With nothing added and nothing dropped, copy the entire listing.
((
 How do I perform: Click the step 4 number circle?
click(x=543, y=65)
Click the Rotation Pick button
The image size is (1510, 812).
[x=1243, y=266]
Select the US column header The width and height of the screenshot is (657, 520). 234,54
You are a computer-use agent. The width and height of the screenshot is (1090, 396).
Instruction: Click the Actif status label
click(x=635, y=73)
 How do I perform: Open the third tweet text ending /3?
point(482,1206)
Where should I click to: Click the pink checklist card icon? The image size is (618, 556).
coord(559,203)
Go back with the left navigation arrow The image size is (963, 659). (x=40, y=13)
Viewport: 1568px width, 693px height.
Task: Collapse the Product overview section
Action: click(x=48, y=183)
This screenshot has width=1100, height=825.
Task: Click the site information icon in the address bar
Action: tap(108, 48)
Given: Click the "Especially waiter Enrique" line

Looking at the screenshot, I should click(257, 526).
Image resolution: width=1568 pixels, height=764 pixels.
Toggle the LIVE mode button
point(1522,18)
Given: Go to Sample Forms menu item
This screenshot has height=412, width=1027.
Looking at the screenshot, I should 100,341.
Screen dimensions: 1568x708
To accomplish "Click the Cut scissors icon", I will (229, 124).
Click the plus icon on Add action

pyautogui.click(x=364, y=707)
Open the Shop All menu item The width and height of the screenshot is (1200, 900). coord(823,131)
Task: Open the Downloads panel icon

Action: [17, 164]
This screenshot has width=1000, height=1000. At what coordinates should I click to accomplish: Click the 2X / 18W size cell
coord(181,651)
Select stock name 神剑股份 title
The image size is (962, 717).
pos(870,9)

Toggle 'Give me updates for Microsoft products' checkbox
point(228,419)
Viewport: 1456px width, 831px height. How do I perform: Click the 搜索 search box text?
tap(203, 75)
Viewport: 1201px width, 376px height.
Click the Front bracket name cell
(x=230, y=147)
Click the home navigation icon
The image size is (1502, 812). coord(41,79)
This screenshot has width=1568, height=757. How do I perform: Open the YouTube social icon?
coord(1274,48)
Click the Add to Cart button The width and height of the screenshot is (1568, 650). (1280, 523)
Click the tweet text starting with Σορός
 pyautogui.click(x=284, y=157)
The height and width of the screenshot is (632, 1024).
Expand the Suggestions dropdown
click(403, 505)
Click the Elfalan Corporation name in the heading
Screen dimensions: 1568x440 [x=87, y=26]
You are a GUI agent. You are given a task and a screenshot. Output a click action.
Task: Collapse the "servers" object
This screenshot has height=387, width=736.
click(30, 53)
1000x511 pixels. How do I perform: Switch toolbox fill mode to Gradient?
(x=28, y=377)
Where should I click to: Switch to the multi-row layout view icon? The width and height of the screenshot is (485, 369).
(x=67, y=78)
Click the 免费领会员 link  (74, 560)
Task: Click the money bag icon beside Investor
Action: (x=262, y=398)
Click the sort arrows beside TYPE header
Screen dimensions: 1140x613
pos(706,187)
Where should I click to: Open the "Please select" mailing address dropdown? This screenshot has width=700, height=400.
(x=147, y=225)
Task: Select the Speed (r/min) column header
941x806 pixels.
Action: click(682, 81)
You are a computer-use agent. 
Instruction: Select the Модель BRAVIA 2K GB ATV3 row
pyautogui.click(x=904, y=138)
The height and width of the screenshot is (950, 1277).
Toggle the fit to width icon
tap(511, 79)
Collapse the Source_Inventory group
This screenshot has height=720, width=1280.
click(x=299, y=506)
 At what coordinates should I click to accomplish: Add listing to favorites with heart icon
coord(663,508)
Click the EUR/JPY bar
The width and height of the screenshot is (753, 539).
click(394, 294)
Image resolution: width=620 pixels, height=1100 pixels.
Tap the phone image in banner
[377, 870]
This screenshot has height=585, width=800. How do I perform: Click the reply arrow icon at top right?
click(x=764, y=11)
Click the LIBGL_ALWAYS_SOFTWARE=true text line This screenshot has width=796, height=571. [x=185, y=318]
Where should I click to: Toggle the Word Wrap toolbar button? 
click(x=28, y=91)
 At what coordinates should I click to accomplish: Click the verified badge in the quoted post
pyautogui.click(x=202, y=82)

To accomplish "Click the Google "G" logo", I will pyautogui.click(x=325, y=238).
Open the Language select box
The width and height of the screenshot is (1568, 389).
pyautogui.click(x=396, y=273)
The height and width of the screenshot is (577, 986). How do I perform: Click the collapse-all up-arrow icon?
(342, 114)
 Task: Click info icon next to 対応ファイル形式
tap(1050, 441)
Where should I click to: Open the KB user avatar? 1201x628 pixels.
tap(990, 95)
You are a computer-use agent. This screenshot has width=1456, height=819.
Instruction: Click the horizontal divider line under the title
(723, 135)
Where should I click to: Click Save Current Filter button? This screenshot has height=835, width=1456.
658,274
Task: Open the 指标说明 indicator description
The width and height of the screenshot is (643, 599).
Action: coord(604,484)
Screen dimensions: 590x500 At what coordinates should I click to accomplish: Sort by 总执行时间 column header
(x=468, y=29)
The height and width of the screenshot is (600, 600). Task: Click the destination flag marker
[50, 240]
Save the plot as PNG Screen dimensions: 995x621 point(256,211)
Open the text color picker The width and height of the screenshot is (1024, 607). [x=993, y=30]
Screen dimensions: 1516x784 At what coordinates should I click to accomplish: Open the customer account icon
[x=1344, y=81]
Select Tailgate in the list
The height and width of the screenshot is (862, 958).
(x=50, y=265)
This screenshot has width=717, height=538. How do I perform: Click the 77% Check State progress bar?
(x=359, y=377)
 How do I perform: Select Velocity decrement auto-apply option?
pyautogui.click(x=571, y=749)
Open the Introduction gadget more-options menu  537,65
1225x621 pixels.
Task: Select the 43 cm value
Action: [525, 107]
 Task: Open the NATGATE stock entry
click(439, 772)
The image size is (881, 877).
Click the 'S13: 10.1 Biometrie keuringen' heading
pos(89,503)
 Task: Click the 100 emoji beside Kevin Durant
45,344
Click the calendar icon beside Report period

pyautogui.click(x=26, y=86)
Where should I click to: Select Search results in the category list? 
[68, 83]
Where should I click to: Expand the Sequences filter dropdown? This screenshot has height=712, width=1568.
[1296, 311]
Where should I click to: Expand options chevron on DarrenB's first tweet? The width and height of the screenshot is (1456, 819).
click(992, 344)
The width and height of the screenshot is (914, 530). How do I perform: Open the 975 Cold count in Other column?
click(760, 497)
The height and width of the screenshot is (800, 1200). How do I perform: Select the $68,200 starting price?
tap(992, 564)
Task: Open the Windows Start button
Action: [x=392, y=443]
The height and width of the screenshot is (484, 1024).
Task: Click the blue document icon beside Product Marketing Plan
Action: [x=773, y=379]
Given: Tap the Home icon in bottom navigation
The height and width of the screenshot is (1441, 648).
))
◆ **Answer to this problem**
 How do I perform: Click the step 4 number circle?
click(x=543, y=65)
Click the Rotation Pick button
The image size is (1510, 812).
[x=1243, y=266]
Select the US column header The width and height of the screenshot is (657, 520). 234,54
You are a computer-use agent. The width and height of the screenshot is (1090, 396).
Instruction: Click the Actif status label
click(x=635, y=73)
 How do I perform: Open the third tweet text ending /3?
point(482,1206)
Where should I click to: Click the pink checklist card icon? The image size is (618, 556).
coord(559,203)
Go back with the left navigation arrow The image size is (963, 659). (x=40, y=13)
Viewport: 1568px width, 693px height.
Task: Collapse the Product overview section
Action: click(x=48, y=183)
This screenshot has width=1100, height=825.
Task: Click the site information icon in the address bar
Action: tap(108, 48)
Given: Click the "Especially waiter Enrique" line

Looking at the screenshot, I should click(257, 526).
Image resolution: width=1568 pixels, height=764 pixels.
Toggle the LIVE mode button
point(1522,18)
Given: Go to Sample Forms menu item
This screenshot has height=412, width=1027.
Looking at the screenshot, I should 100,341.
Screen dimensions: 1568x708
To accomplish "Click the Cut scissors icon", I will (229, 124).
Click the plus icon on Add action

pyautogui.click(x=364, y=707)
Open the Shop All menu item The width and height of the screenshot is (1200, 900). coord(823,131)
Task: Open the Downloads panel icon

Action: [17, 164]
This screenshot has width=1000, height=1000. At what coordinates should I click to accomplish: Click the 2X / 18W size cell
coord(181,651)
Select stock name 神剑股份 title
The image size is (962, 717).
pos(870,9)

Toggle 'Give me updates for Microsoft products' checkbox
point(228,419)
Viewport: 1456px width, 831px height. How do I perform: Click the 搜索 search box text?
tap(203, 75)
Viewport: 1201px width, 376px height.
Click the Front bracket name cell
(x=230, y=147)
Click the home navigation icon
The image size is (1502, 812). coord(41,79)
This screenshot has width=1568, height=757. How do I perform: Open the YouTube social icon?
coord(1274,48)
Click the Add to Cart button The width and height of the screenshot is (1568, 650). (1280, 523)
Click the tweet text starting with Σορός
 pyautogui.click(x=284, y=157)
The height and width of the screenshot is (632, 1024).
Expand the Suggestions dropdown
click(403, 505)
Click the Elfalan Corporation name in the heading
Screen dimensions: 1568x440 [x=87, y=26]
You are a GUI agent. You are given a task and a screenshot. Output a click action.
Task: Collapse the "servers" object
This screenshot has height=387, width=736.
click(30, 53)
1000x511 pixels. How do I perform: Switch toolbox fill mode to Gradient?
(x=28, y=377)
Where should I click to: Switch to the multi-row layout view icon? The width and height of the screenshot is (485, 369).
(x=67, y=78)
Click the 免费领会员 link  (74, 560)
Task: Click the money bag icon beside Investor
Action: (x=262, y=398)
Click the sort arrows beside TYPE header
Screen dimensions: 1140x613
pos(706,187)
Where should I click to: Open the "Please select" mailing address dropdown? This screenshot has width=700, height=400.
(x=147, y=225)
Task: Select the Speed (r/min) column header
941x806 pixels.
Action: click(682, 81)
You are a computer-use agent. 
Instruction: Select the Модель BRAVIA 2K GB ATV3 row
pyautogui.click(x=904, y=138)
The height and width of the screenshot is (950, 1277).
Toggle the fit to width icon
tap(511, 79)
Collapse the Source_Inventory group
This screenshot has height=720, width=1280.
click(x=299, y=506)
 At what coordinates should I click to accomplish: Add listing to favorites with heart icon
coord(663,508)
Click the EUR/JPY bar
The width and height of the screenshot is (753, 539).
click(394, 294)
Image resolution: width=620 pixels, height=1100 pixels.
Tap the phone image in banner
[377, 870]
This screenshot has height=585, width=800. How do I perform: Click the reply arrow icon at top right?
click(x=764, y=11)
Click the LIBGL_ALWAYS_SOFTWARE=true text line This screenshot has width=796, height=571. [x=185, y=318]
Where should I click to: Toggle the Word Wrap toolbar button? 
click(x=28, y=91)
 At what coordinates should I click to accomplish: Click the verified badge in the quoted post
pyautogui.click(x=202, y=82)

To accomplish "Click the Google "G" logo", I will pyautogui.click(x=325, y=238).
Open the Language select box
The width and height of the screenshot is (1568, 389).
pyautogui.click(x=396, y=273)
The height and width of the screenshot is (577, 986). How do I perform: Click the collapse-all up-arrow icon?
(342, 114)
 Task: Click info icon next to 対応ファイル形式
tap(1050, 441)
Where should I click to: Open the KB user avatar? 1201x628 pixels.
tap(990, 95)
You are a computer-use agent. This screenshot has width=1456, height=819.
Instruction: Click the horizontal divider line under the title
(723, 135)
Where should I click to: Click Save Current Filter button? This screenshot has height=835, width=1456.
658,274
Task: Open the 指标说明 indicator description
The width and height of the screenshot is (643, 599).
Action: coord(604,484)
Screen dimensions: 590x500 At what coordinates should I click to accomplish: Sort by 总执行时间 column header
(x=468, y=29)
The height and width of the screenshot is (600, 600). Task: Click the destination flag marker
[50, 240]
Save the plot as PNG Screen dimensions: 995x621 point(256,211)
Open the text color picker The width and height of the screenshot is (1024, 607). [x=993, y=30]
Screen dimensions: 1516x784 At what coordinates should I click to accomplish: Open the customer account icon
[x=1344, y=81]
Select Tailgate in the list
The height and width of the screenshot is (862, 958).
(x=50, y=265)
This screenshot has width=717, height=538. How do I perform: Click the 77% Check State progress bar?
(x=359, y=377)
 How do I perform: Select Velocity decrement auto-apply option?
pyautogui.click(x=571, y=749)
Open the Introduction gadget more-options menu  537,65
1225x621 pixels.
Task: Select the 43 cm value
Action: [525, 107]
 Task: Open the NATGATE stock entry
click(439, 772)
The image size is (881, 877).
Click the 'S13: 10.1 Biometrie keuringen' heading
pos(89,503)
 Task: Click the 100 emoji beside Kevin Durant
45,344
Click the calendar icon beside Report period

pyautogui.click(x=26, y=86)
Where should I click to: Select Search results in the category list? 
[68, 83]
Where should I click to: Expand the Sequences filter dropdown? This screenshot has height=712, width=1568.
[1296, 311]
Where should I click to: Expand options chevron on DarrenB's first tweet? The width and height of the screenshot is (1456, 819).
click(992, 344)
The width and height of the screenshot is (914, 530). How do I perform: Open the 975 Cold count in Other column?
click(760, 497)
The height and width of the screenshot is (800, 1200). How do I perform: Select the $68,200 starting price?
tap(992, 564)
Task: Open the Windows Start button
Action: [x=392, y=443]
The height and width of the screenshot is (484, 1024).
Task: Click the blue document icon beside Product Marketing Plan
Action: [x=773, y=379]
Given: Tap the Home icon in bottom navigation
The height and width of the screenshot is (1441, 648).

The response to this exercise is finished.